Figure 1. CypA deficiency reduces activated NF-κB/p65 (RelA) expression.

(A) Western blot analysis of CypA, NF-κB subunits and their inhibitory protein, IκBα. Cytoplasmic extracts isolated from MEFs and C2C12 cells were immunoblotted for IκBα, and GDPH was used as internal control. Nuclear extracts prepared from MEFs and C2C12 cells were subjected to Western blot analysis to detect p65/RelA, p50, RelB, and p52 expression levels. p84 served as an internal control. Ppia ^+/+ and Ppia ^−/− represent CypA WT and CypA KO, respectively.

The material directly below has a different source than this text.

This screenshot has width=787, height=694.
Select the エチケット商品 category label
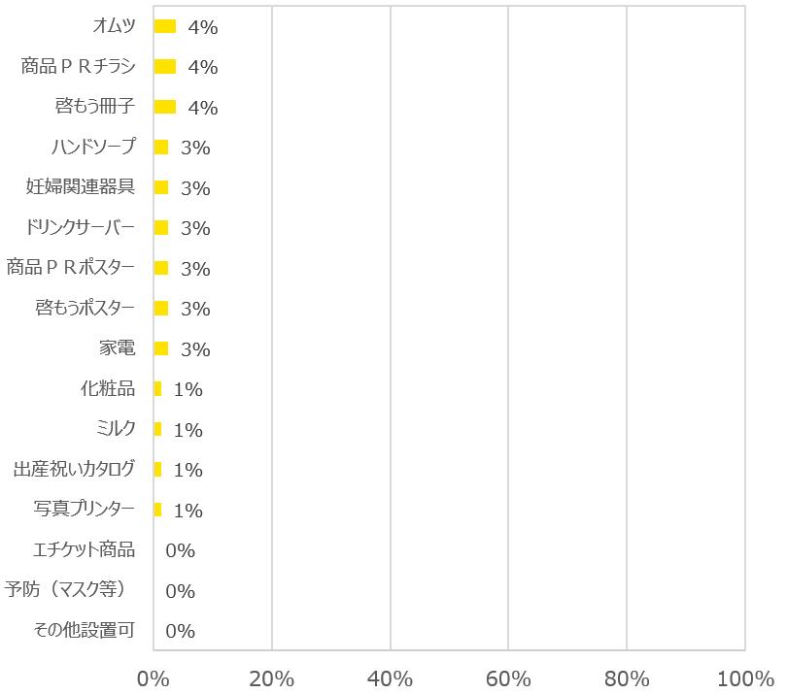point(84,550)
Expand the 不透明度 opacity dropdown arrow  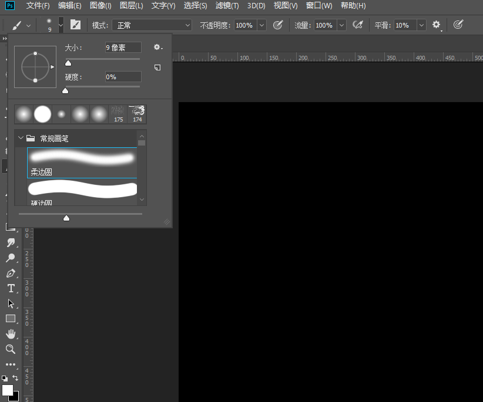261,25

SC is a scrambled clone, and 1C2 and 2B6 are C2C12 CypA Kd clones. (B) Semi-quantitative analysis of relative expression levels of p65/RelA in MEFs (Ppia ^+/+ vs Ppia ^−/−) and C2C12 cells (WT, SC vs 1C2 and 2B6). (C) qRT-PCR analysis of relative mRNA expression levels of p65/RelA and p50 between Ppia ^+/+ and Ppia ^−/− MEFs. (D) p65/RelA expression levels in MEF cytoplasmic extract (CE) and nuclear extracts (NE) upon treatment cells with CsA and Sfa.